Se volvió hacia las tres piedras a su lado. Esperó algún tipo de respuesta, y como no la hubo sonrió. Miró de nuevo al frente y se estremeció al ver la luminosidad del mar. Una brisa fría barrió la hierba y disimuló los pasos detrás de él. Al sentirse observado alzó la cabeza y entrecerró los ojos.
—¿No está húmedo allí? —preguntó Milo. Camus se encogió de hombros.
Milo frunció el ceño, miró alrededor y descubrió el mar, la hierba, los solitarios arboles, incluso el roquedal. Decidió sentarse también. Camus lo miró por el rabillo del ojo y volvió a concentrarse en la luminosidad del mar. Las tres piedras entre ambos hacían de la escena algo abstracto, medio paradójico, y sin embargo tan real, porque les recordaba que ellos también habían tenido sus pequeñas pérdidas, igual que todos los comunes mortales.
Milo habló:
—Es cierto que ya no tenemos veinte años, tampoco treinta, ni siquiera cuarenta, pero… ¿no crees que ya es hora de tener otro perro?
Camus juntó sus cejas, sorprendido, y giró el rostro pare ver a su compañero por encima de su hombro.
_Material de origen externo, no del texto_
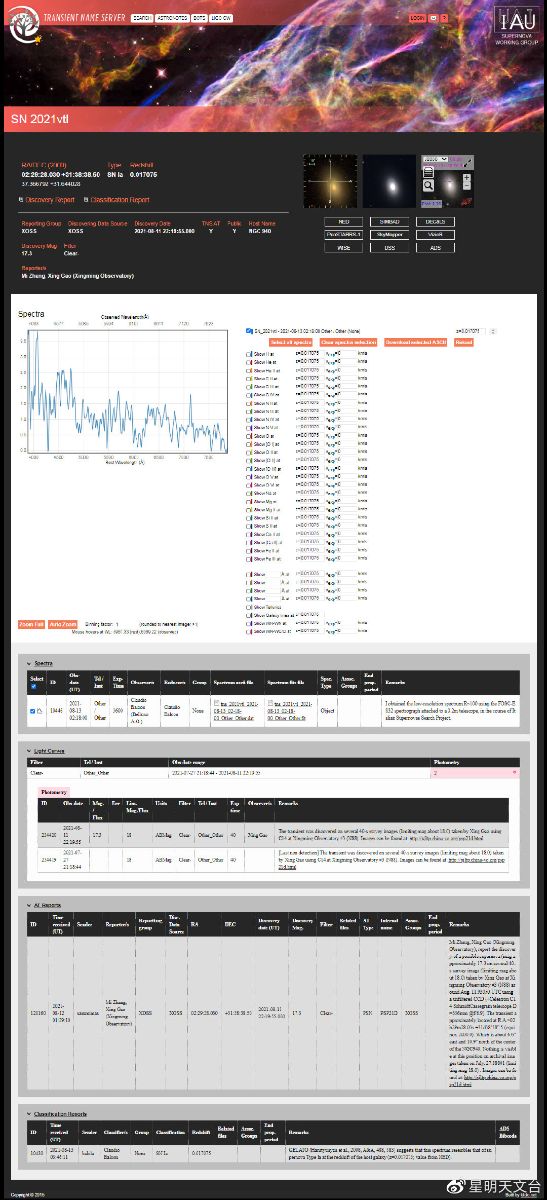Open the image survey dropdown above thumbnail

[436, 159]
Milo extendió su puño derecho y abrió sus dedos, dejando a la vista un pequeño dije plateado en forma de hueso.
—Ahora tú elegirás su nombre… Feliz cumpleaños.
Camus sonrió.
FIN
Comentario final:
"Me acostumbre a andar a caballo. Mi vida fue haciéndose más alta y espaciosa por las rutas de empinada arcilla, por caminos de curvas imprevistas…" – Este párrafo pertenece al libro autobiográfico de Pablo Neruda, Confieso que he vivido.
"Pero ahora, en su nueva vida temporal, e inespacial, estaba más tranquila. Sabía que allá, fuera de su mundo, todo seguiría marchando con el mismo ritmo de antes…" – Este párrafo pertenece al cuento Eva esta dentro de su gato, de Gabriel García Márquez.